# Objectif de l'exercice
Recopiez à l'identique, dans le texte consacré à Gabriella Zalapi, le passage qui s'ouvre sur les mots contenant "Pour cela, l'auteur" et se termine par "son identité intime.".

# Source
----

Gariella Zalapi est plasticienne, avec des origines anglaise, italienne et suisse, actuellement vivant à Paris. Etudes dans la « Haute Ecole d'Art et de Design » de Genève (HEAD Genève). L'HEAD s'est imposée comme l'une des meilleures hautes écoles de ce style en Europe avec la volonté d'établir un pôle d'excellence et entretenir des liens étroits avec la scène artistique. Gabriella Zalapi source son écriture dans sa propre histoire familiale. Elle reprend archives, souvenirs et photographies pour les agencer de façon parfois troublante entre histoire et fiction.
Elle reprend en cela les textes De W.G. Sebald (1944-2001), illustrés de photos en noir et blanc. Cet écrivain allemand détestait son prénom Winfried Georg, dans lequel il voyait un « prénom vraiment nazi ». Il préférait se faire appeler lui-même « Bill » ou « Max ». ll s'exile ensuite en Angleterre dans le Norfolk, où il meurt en 2001, victime d'un accident cardiaque au volant de sa voiture. C'est l'auteur en particulier de « Les Anneaux de Saturne » traduit par Bernard Kreiss (1999, Actes Sud, 352 p.) ou « Austerlitz », roman traduit par Patrick Charbonneau (2002, Actes Sud, 400 p.). Ce livre fait le portrait d'un émigrant déraciné, fragile, érudit et digne. C'est pour Sebald une sorte d'anti-monument pour tous ceux qui, comme lui-même, se retrouvent pourchassés, déplacés, coupés de leurs racines au cours de l'Histoire Et tous ces exils sans jamais en comprendre ni la raison ni le sens. C'est un peu aussi l'histoire de « Antonia ».
Pour cela, l'auteur nous fait suivre une jeune femme Antonia, de la grande bourgeoisie viennoise de la fin du XXeme siècle. Les grandes dynastie viennoises et anglaises de la Mitteleuropa au cosmopolitisme effréné. Mariée à un nanti de Palerme, donc soumise et contrainte à l'oisiveté, mais lucide tout de même, elle tient un journal de ses journées. Survient le décès de sa grand-mère, elle aussi appelée Antonia. Au profond malaise qu'elle éprouve de sa situation, elle va ajouter, celui hérité d'une quantité de boîtes contenants lettres, carnets et photographies. Bref d'un passé qu'elle essaye de reconstruire en dépouillant ces archives. Ce premier roman tente de reconstruire le puzzle du passé familial et de son identité intime.

----

# Données fournies
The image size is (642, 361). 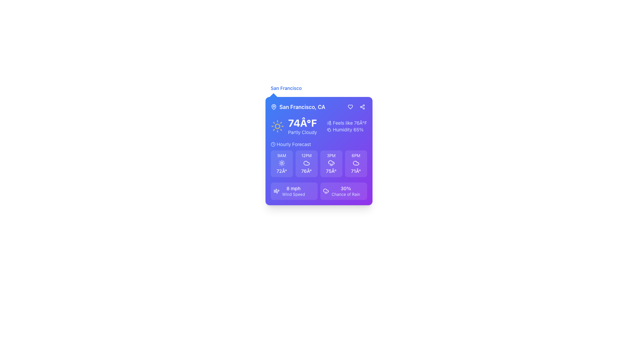 I want to click on the thermometer icon with a sun motif, which is positioned to the left of the text 'Feels like 76°F' in the upper-right quadrant of the weather card widget, so click(x=329, y=123).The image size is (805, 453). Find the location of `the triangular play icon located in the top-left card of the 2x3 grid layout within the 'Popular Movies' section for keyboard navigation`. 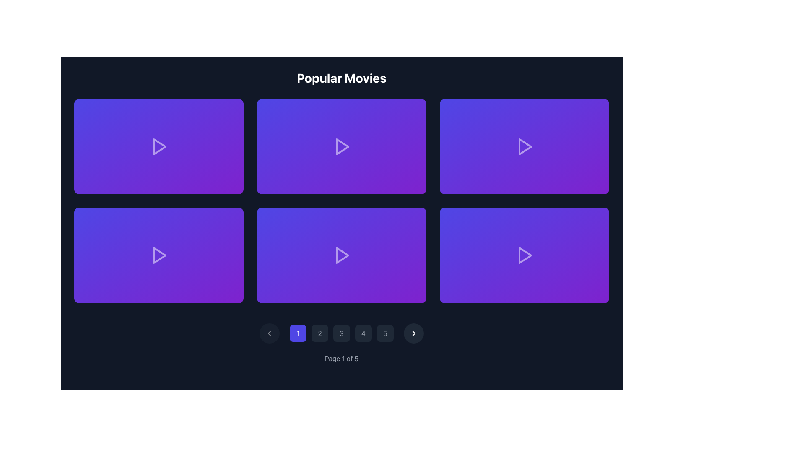

the triangular play icon located in the top-left card of the 2x3 grid layout within the 'Popular Movies' section for keyboard navigation is located at coordinates (159, 146).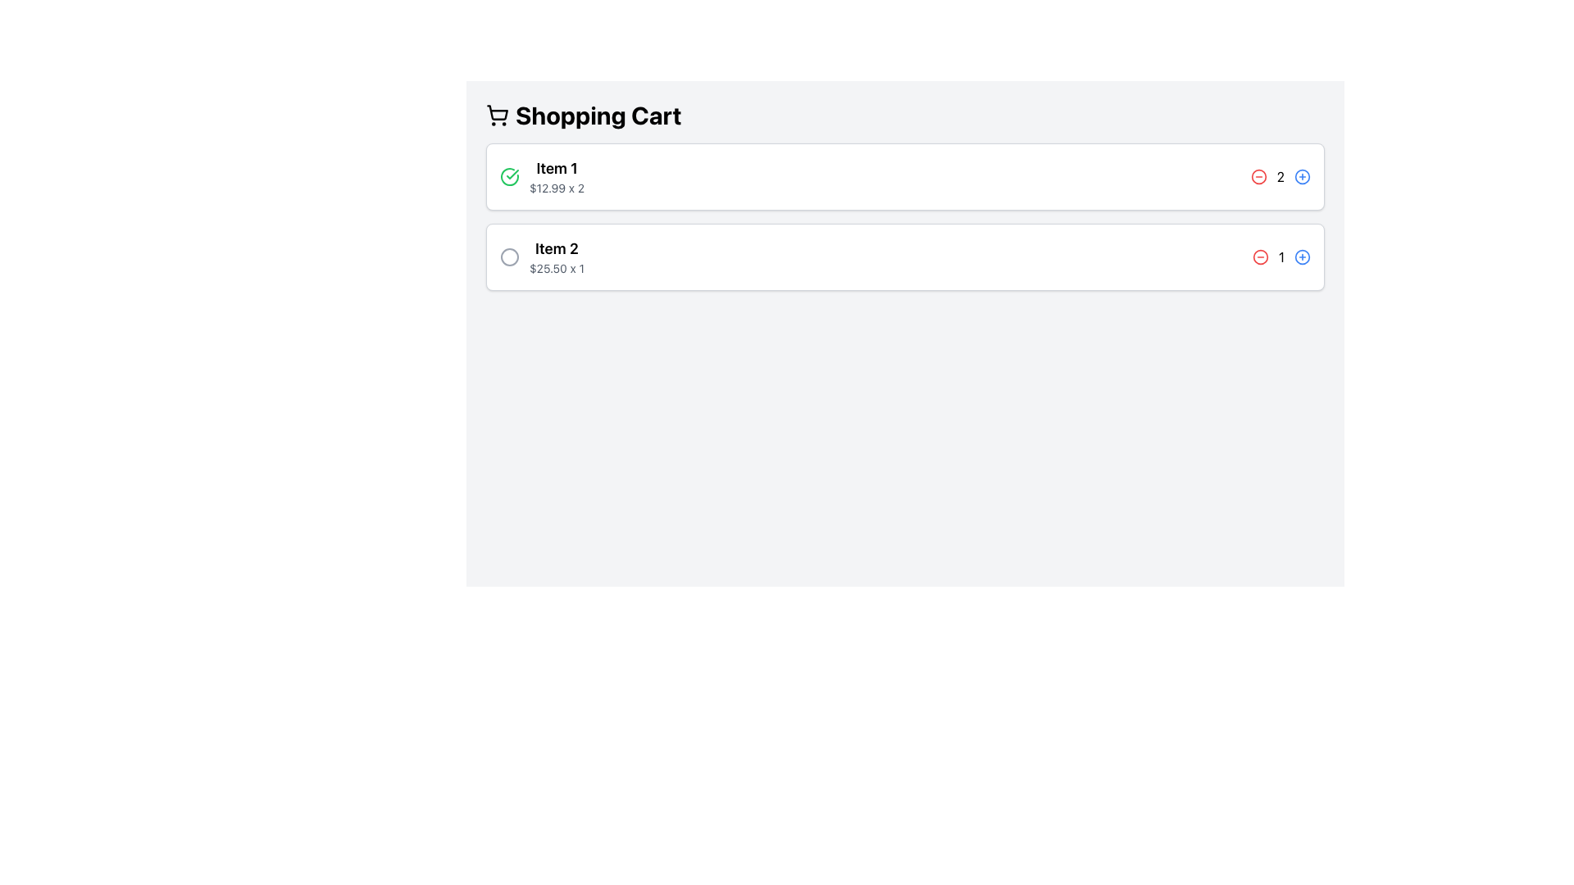  Describe the element at coordinates (509, 257) in the screenshot. I see `the circular SVG element that represents 'Item 2' in the shopping cart interface, which has a 10-pixel radius and is styled with no fill and a grey stroke color` at that location.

----

# Réponse complète
Pour cela, l'auteur nous fait suivre une jeune femme Antonia, de la grande bourgeoisie viennoise de la fin du XXeme siècle. Les grandes dynastie viennoises et anglaises de la Mitteleuropa au cosmopolitisme effréné. Mariée à un nanti de Palerme, donc soumise et contrainte à l'oisiveté, mais lucide tout de même, elle tient un journal de ses journées. Survient le décès de sa grand-mère, elle aussi appelée Antonia. Au profond malaise qu'elle éprouve de sa situation, elle va ajouter, celui hérité d'une quantité de boîtes contenants lettres, carnets et photographies. Bref d'un passé qu'elle essaye de reconstruire en dépouillant ces archives. Ce premier roman tente de reconstruire le puzzle du passé familial et de son identité intime.